Computer systems are designed to be used by many users, and privileges mean what users are allowed to do. Common privileges include viewing and editing files or modifying system files.
Privilege escalation is the act of exploiting a bug, design or configuration flaw in an operating system or software application to gain higher access to normally protected resources from an application or user. .
What is SUID?
SUID is a special type of file permission granted to a file. When a user runs a program, if they have the correct read/execute permissions, that program will run using their account privileges. SUID allows a user to run a program using the privileges of another user. To learn more about file perks, complete challenge 4 in the Christmas room or read the supporting material here.
In some cases, we can take advantage of running the file as another user, to execute mining commands. You might be thinking, why allow anyone to run the file as another user, right? However, we need to have certain binaries run as root by an unprivileged user.
For example, if we change our password on Linux, the program that does this needs permission to change the file system. You may not have write permission to the /etc/ directory, but root does. This is why the password binary has the SUID bit.
If a binary file has a SUID bit then it will have permissions S. If we check the permissions for the password binary, we can see the permissions -rwsr-xr-x.
The SUID bit is set on execute permission, which means that when a user runs this file, it will run as the file owner (as root).
In essence, SUID files execute with the permission of the file owner.
Make use of SUID files
Some administrators will manually set the SUID bit to allow certain programs to be run. Let’s say you are a system administrator and an unprivileged user wants to programmatically require the file to run with higher privileges. They can set the SUID bit, then unprivileged users can execute the program without any additional account permissions.
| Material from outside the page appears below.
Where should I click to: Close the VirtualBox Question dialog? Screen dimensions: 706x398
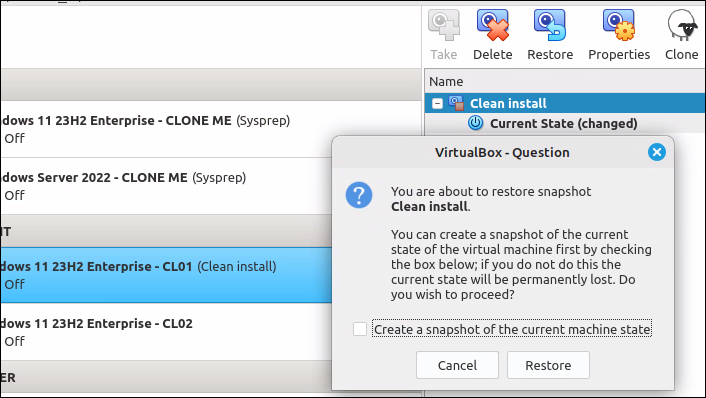point(656,152)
We can scan the entire file system to find all files with the SUID bit, with the following command:
find / -user root -perm -4000 -exec ls -ldb {} \;
We can see some binaries running as root, which are legitimate programs with the right permissions set up to do the right task.
If a sysadmin has manually set the SUID bit on a binary file, the above command will find those files. You can take advantage of this command to elevate your privileges or run commands you wouldn’t normally be able to do.
Tips for the SUID challenge
A regular standard Linux binary (such as the find command), which can change the file owner and the SUID bit.
For example, if we want to know what user is running the find command, we can do the following:
touch foo
find foo -exec whoami \;
This command will find the file foo (which we just created), then run the command with the -exec parameter.
If you find a file that looks suspicious? Try running it and see what you can do with it? Run the whoami command to see if the file is actually running as root.
If you are given the option to run the command as another user. Why not run /bin/bash to run bash (for the shell) as another user?
Also, you can check out Shodan.io readings on TryHackMe here.